Speaking of "artistic will," one of J. S. Bach's great motets opens the second half. Its polyphonic texture is an exercise in musical dialogue and offers the audience the opportunity to improve their listening skills. Daniel Barenboim has drawn an apt analogy between the process of listening to music--hearing, discerning and following more than one voice at a time--and creating the conditions for fostering productive dialogue between diverse people(s) and nations.
The music of James MacMillan is rich with the influence of divergent voices, and the two motets we sing span the gamut from the mystical and contemplative to the ecstatic and visionary. The Medieval, Renaissance and Baroque traditions meet Scottish bagpipes and Islamic muezzin in an evocative sound world resonant with meanings.
Benjamin describes the "feeling of dizziness induced by the spectacle of the [spiritual] contradictions" inherent in any attempt at analysis or criticism. His lyrical and philosophical prose is engaging as it is challenging and he argues against deductive reasoning that eschews divergent extremes and smooths out variations. Our tendency to overgeneralize and oversimplify risks missing the vertiginous thrills towards which the numinous beckons.
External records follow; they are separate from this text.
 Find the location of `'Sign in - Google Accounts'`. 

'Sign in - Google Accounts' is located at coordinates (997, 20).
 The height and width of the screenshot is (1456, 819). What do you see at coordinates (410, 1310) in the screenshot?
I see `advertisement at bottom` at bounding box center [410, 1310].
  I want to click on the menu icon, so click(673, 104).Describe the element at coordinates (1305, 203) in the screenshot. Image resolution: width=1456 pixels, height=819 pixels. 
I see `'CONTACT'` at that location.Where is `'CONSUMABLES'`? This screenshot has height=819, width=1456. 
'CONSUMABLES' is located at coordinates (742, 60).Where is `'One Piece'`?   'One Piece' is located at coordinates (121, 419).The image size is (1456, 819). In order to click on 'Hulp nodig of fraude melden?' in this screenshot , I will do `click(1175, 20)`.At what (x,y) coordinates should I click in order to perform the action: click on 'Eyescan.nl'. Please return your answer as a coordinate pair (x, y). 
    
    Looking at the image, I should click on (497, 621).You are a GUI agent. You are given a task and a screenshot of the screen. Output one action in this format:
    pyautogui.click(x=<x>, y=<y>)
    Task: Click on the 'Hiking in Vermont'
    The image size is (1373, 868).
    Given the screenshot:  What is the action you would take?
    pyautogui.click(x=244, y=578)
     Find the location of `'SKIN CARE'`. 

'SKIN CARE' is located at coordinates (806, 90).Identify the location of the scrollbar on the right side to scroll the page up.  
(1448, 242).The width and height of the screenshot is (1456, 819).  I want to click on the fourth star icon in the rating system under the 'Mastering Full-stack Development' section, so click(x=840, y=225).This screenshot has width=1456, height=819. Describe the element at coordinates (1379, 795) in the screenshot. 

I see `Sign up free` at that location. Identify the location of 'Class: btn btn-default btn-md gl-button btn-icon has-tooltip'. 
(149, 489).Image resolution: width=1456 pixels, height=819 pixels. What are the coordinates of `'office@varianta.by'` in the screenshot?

Kile Smith's 16-voice version of a 16th century Lutheran Hymn gets my--and the Chorale's--vote for the dizzying thrill of live encounters with the numinous. Hearing a four-voice hymn open into a splendid blossom of 16 individual, interconnected parts is an experience unto itself, a metaphor perfumed with resonances, vibrating with meaning.
Hollis challenges his readers to "risk attending to this liberating principle of resonance." I think this music is one of the best means we have to do just that.
And if any of my examples above fail to strike the proverbial chord within, just listen to the music. It knows more than I ever will.
[quotations from: Finding Meaning in the Second Half of Life, James Hollis. Gotham, 2006. The Origin of German Tragic Drama, Walter Benjamin. Verso, 1998).